Seperti bintang, kelap-kelip lampu tampak berkilau dan menghias sejauh mata memandang. Aku melihat banyak lampu yang menyala. Benar-benar seperti lautan bintang. Hanya saja, kalau mau melihat 'bintang' yang ini, aku harus menunduk bukan mengadah ka atas. Keindahan yang aku lihat membuat hatiku sedikit tenang, apalagi Lusi selalu mengajakku berbincang. Aku dan Lusi akhirnya terlibat dalam obrolan santai sambil menikmati wine dan rokok. Jika saja hatiku terbebas dari rasa yang tidak mengenakan, aku pastikan tempat ini adalah tempat yang bisa membuatku senang.

Akhirnya kami berempat memutuskan untuk pulang, karena hari telah melewati tengah malam. Sepanjang perjalanan kami berempat lebih banyak diam, hanya suara musik yang mengalun dan menemani kami. Sekitar pukul 02.00 malam, aku pun turun dari mobil milik Abdi dan berjalan sempoyongan ke teras rumahku. Tentu saja aku menolak bantuan Andrew dan menyuruhnya segera pergi dari rumahku.

Saat aku sampai pintu, ternyata pintu terkunci. Aku sudah menekan bel rumah beberapa kali namun tak kunjung suamiku keluar. Aku coba menghubungi Denta melalui smartphone, namun smartphone suamiku tidak aktif. Aku menjadi panik karena aku terjebak di luar rumah. Aku pandangi sekelilingku dan melihat pot bungaku sedikit bergeser. Segera saja aku memburu pot bunga tersebut dan mengangkatnya. Benar saja dugaanku, aku menemukan kunci rumah di bawah pot bunga yang aku angkat. Tapi, setelah kuperhatikan kunci yang kupegang bukanlah kepunyaan suamiku, ini kunci cadangan yang kuberikan pada Uci.
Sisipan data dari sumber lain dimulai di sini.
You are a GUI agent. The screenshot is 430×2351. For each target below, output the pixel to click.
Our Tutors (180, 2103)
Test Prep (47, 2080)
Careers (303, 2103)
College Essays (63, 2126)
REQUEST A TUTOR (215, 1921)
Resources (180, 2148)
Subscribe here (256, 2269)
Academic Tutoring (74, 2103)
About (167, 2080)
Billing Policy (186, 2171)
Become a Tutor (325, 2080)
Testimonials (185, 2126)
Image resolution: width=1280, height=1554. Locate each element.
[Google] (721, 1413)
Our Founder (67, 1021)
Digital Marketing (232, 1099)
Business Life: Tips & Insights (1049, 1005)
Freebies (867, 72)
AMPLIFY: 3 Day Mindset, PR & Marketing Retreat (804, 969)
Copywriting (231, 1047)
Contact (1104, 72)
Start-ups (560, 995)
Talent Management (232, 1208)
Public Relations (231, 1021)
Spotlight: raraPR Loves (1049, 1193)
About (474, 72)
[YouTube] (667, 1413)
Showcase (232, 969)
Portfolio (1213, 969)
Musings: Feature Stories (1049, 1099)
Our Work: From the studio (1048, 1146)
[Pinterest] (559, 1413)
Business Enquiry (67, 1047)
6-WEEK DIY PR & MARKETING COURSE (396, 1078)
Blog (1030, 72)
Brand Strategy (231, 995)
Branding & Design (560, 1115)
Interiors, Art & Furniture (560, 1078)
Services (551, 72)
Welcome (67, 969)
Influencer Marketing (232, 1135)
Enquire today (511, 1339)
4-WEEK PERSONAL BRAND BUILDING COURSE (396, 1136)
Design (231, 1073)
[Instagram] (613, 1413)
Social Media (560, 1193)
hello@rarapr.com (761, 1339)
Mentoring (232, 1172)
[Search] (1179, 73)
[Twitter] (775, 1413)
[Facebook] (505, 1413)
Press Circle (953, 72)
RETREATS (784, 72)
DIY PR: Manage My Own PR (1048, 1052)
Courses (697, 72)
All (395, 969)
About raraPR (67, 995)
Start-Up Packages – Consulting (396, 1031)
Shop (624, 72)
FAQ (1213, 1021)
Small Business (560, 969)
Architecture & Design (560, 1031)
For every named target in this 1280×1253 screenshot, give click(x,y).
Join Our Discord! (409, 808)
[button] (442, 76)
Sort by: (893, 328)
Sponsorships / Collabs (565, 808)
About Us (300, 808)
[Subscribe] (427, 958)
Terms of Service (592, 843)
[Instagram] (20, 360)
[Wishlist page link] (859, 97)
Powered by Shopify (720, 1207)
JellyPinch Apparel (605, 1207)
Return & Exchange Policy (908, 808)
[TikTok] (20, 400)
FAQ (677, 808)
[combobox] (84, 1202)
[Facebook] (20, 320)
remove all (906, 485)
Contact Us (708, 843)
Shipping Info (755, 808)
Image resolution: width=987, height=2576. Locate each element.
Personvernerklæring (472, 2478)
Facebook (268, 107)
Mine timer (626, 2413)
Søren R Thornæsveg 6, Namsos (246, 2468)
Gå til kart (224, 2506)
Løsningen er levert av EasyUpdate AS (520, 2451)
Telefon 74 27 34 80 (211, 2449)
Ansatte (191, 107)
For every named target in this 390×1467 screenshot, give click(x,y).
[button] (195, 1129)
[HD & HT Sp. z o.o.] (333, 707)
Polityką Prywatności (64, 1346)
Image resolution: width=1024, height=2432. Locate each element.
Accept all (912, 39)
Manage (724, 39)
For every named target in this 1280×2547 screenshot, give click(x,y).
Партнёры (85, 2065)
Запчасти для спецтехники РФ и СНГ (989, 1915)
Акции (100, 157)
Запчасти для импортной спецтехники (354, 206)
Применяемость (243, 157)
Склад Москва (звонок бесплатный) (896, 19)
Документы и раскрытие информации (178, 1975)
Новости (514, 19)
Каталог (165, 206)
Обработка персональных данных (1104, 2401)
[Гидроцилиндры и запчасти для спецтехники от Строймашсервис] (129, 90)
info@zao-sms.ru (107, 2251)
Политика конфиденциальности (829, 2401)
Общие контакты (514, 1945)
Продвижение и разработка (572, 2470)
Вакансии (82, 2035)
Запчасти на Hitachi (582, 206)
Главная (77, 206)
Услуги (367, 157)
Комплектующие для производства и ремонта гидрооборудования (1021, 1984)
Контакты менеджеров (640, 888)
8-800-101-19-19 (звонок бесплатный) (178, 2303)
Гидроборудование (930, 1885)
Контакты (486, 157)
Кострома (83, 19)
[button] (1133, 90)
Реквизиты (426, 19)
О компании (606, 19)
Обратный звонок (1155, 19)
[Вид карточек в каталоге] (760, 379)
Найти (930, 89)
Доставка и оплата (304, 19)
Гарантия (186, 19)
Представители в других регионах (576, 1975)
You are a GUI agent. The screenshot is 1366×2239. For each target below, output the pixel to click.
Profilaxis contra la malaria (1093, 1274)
Secepatnya aku membuka pintu dan menutupnya lagi. Rumah sangat gelap di dalam. Tak ada lampu yang menyala selain lampu di teras rumah. Kunyalakan lampu ruangan tengah, selanjutnya bergerak ke kamar. Kamar kosong melompong tak berpenghuni. Dengan kepala agak pening, aku susuri setiap sudut rumah, dan hasilnya suamiku tidak berada di rumah. Aku pun kembali ke kamar dan langsung terjun ke atas kasur.

Apa yang telah kuperbuat?” Batinku menjerit.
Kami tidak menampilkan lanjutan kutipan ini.